*ASSIGNMENT*. Make an exact copy of the lines from the one holding "The image size" through the end of the entries below, both ends kept, and of nothing else. Exclude pictures.
[GIVEN DATA — start]
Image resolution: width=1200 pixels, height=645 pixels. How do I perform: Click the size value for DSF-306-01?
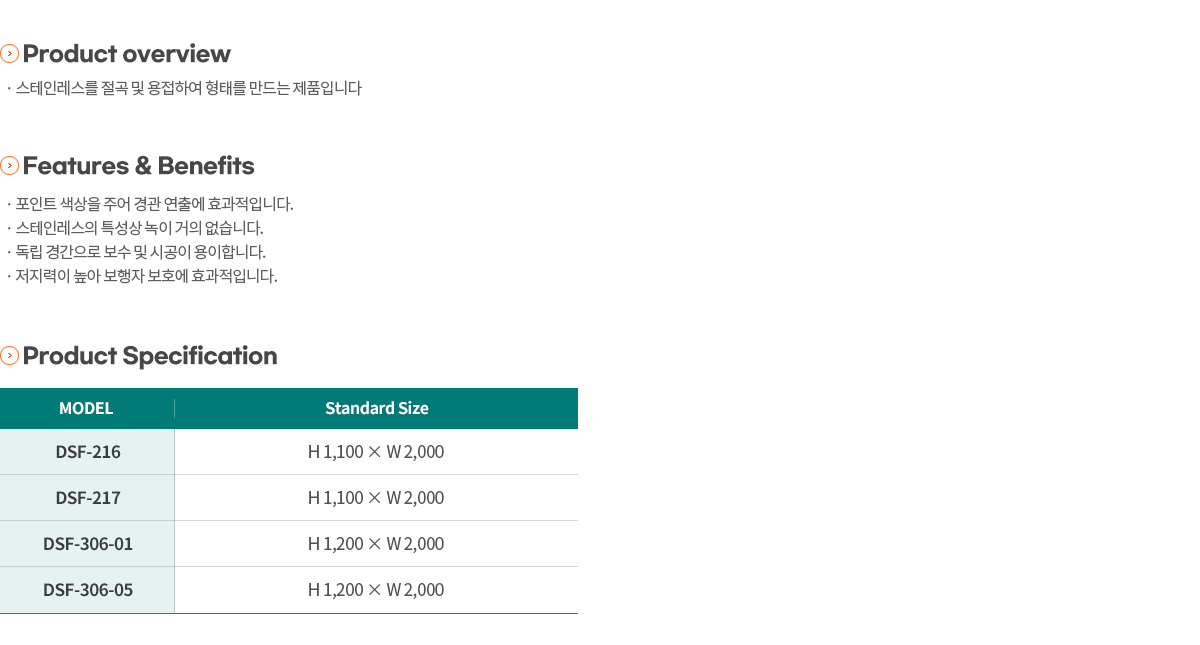376,544
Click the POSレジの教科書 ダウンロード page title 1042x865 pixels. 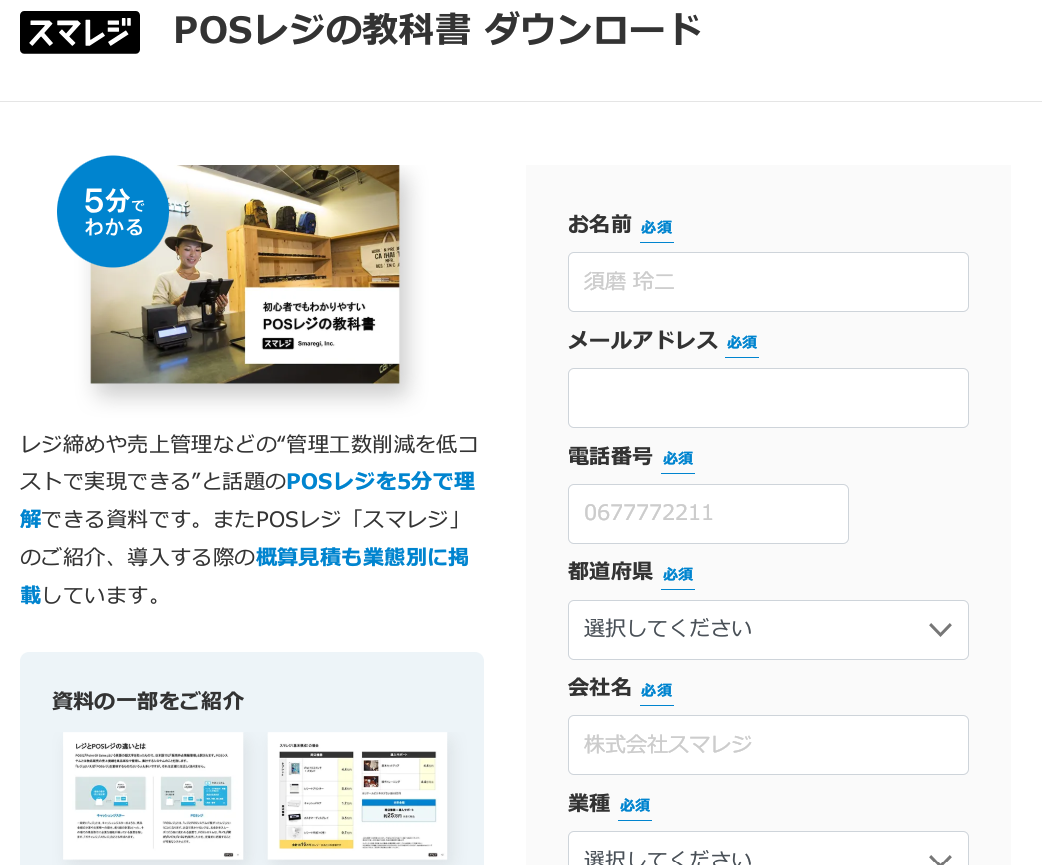437,30
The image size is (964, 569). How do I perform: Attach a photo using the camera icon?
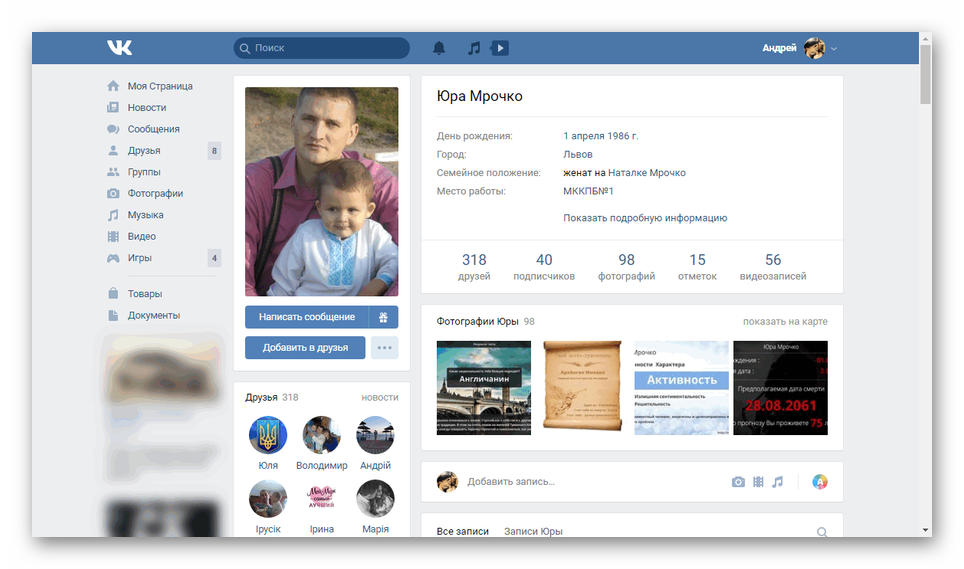(x=738, y=482)
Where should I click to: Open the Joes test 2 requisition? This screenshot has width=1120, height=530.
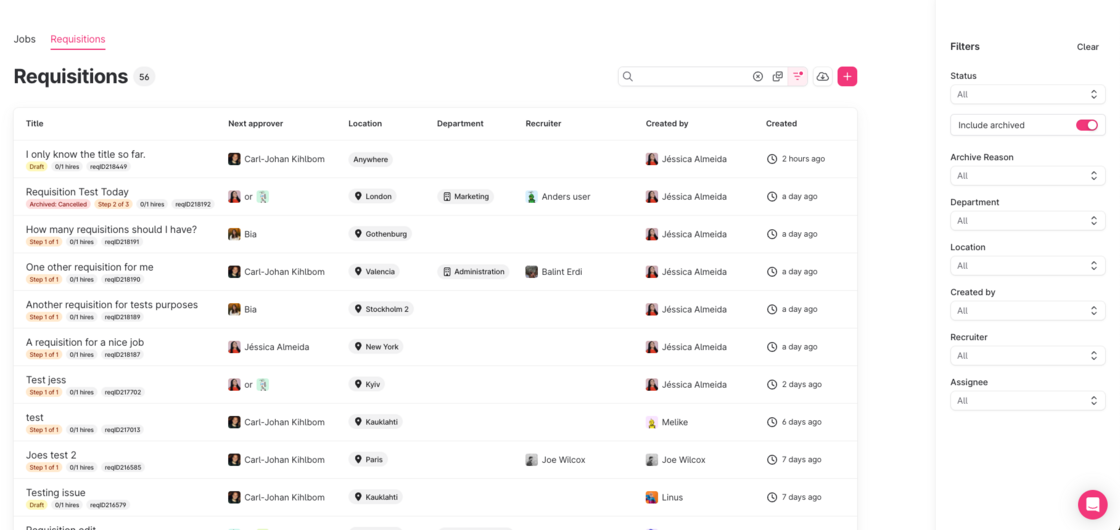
[GIVEN DATA — finish]
*RESPONSE BELOW*.
The image size is (964, 569). How do I perform: Attach a photo using the camera icon?
(x=738, y=482)
Where should I click to: Open the Joes test 2 requisition? This screenshot has width=1120, height=530.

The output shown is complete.